Material shown:
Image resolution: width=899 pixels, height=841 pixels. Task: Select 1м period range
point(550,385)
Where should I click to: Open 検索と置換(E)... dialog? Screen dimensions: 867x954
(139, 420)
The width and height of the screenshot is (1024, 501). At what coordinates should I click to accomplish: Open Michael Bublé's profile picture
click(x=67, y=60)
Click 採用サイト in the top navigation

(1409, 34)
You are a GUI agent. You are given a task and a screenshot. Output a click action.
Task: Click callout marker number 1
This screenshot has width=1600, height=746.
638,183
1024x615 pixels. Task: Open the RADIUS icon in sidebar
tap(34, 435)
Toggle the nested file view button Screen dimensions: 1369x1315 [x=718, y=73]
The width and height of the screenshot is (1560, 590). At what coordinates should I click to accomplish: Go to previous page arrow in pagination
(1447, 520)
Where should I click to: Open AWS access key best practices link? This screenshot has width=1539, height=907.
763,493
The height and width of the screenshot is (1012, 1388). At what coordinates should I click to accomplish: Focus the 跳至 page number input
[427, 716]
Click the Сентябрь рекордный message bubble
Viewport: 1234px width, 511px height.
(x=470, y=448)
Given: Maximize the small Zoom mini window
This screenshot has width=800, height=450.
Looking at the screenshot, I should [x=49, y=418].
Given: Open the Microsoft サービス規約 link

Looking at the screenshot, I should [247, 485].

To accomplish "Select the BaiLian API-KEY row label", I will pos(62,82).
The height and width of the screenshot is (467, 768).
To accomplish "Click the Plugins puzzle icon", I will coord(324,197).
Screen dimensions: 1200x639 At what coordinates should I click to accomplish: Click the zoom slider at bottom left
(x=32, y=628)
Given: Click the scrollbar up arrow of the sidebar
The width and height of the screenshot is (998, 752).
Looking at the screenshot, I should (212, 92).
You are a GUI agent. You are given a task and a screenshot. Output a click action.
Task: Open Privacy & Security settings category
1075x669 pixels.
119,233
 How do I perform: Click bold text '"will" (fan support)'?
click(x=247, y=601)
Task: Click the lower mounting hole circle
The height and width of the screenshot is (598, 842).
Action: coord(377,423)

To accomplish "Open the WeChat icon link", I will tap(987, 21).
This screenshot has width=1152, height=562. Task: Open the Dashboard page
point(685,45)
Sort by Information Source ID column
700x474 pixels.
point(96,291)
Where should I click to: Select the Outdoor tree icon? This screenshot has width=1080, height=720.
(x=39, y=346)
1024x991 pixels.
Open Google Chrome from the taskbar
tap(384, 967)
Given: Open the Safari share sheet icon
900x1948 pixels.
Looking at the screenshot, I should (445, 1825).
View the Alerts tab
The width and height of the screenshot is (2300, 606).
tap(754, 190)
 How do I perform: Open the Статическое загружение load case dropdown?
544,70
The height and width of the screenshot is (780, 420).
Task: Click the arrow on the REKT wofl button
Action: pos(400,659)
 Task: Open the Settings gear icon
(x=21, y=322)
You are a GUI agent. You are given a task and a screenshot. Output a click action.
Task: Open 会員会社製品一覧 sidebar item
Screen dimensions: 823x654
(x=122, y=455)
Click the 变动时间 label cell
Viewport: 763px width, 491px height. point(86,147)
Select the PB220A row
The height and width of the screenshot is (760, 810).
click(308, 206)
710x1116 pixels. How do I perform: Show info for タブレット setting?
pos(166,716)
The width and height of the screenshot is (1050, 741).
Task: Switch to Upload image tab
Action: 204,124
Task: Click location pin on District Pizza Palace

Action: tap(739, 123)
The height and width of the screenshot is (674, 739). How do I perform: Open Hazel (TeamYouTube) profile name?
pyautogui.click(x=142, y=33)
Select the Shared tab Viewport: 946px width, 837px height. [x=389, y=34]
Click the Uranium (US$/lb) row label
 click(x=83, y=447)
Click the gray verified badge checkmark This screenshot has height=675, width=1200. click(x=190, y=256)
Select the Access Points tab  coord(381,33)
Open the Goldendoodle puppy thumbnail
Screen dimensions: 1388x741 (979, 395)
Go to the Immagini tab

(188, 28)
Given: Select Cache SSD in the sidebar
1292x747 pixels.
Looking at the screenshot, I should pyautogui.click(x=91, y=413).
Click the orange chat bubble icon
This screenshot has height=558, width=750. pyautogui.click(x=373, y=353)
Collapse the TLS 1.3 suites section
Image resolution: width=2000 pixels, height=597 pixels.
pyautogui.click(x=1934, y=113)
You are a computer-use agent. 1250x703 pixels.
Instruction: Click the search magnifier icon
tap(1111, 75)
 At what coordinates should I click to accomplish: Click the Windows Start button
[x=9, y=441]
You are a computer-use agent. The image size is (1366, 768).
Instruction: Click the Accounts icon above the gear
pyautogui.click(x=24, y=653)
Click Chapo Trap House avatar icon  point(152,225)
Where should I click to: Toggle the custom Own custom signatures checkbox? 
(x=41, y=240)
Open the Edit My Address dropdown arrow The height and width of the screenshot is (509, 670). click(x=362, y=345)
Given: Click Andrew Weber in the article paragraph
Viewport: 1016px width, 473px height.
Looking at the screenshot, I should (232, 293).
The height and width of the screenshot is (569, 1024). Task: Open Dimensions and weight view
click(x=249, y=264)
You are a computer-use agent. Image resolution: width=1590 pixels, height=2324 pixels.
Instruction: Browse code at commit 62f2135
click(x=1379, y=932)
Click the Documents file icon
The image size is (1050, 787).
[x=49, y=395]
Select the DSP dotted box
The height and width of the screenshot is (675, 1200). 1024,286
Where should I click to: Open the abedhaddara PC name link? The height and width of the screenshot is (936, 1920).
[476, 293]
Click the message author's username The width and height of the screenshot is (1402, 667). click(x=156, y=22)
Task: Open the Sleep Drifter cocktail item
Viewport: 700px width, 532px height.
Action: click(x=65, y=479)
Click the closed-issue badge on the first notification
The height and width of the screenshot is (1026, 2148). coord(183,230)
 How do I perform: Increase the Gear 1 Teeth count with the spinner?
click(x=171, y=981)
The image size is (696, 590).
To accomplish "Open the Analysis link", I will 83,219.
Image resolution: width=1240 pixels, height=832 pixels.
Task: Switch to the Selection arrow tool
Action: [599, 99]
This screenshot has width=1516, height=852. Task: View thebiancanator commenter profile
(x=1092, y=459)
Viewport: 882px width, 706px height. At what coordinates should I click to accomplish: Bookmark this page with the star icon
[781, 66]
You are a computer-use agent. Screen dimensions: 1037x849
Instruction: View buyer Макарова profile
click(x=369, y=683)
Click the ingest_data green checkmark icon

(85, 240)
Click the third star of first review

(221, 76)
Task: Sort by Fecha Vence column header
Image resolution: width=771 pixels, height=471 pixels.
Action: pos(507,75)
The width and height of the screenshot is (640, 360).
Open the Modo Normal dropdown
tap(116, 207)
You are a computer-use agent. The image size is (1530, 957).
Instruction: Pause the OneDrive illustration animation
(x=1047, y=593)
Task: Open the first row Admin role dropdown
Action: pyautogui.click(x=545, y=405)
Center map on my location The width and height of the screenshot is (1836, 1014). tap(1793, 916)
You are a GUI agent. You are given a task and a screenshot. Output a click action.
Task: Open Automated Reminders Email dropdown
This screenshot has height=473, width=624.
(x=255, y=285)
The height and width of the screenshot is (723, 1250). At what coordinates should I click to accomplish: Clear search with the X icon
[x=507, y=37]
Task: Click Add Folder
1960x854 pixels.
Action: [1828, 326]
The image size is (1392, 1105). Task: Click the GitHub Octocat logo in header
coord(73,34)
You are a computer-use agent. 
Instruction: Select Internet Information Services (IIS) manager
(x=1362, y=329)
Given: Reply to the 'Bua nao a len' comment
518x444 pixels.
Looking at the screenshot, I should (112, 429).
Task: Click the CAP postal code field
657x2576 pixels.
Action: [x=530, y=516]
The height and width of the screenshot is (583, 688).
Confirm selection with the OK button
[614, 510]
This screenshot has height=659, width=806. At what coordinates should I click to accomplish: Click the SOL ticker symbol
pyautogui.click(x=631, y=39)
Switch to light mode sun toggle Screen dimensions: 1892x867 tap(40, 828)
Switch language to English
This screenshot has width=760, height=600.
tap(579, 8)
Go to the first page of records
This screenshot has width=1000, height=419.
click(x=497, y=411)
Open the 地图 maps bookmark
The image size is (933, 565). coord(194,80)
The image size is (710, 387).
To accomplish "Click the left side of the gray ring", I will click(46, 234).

Task directions:
In the entries above, count each line that holds "gray". Give the total and nothing else.

Exercise response:
2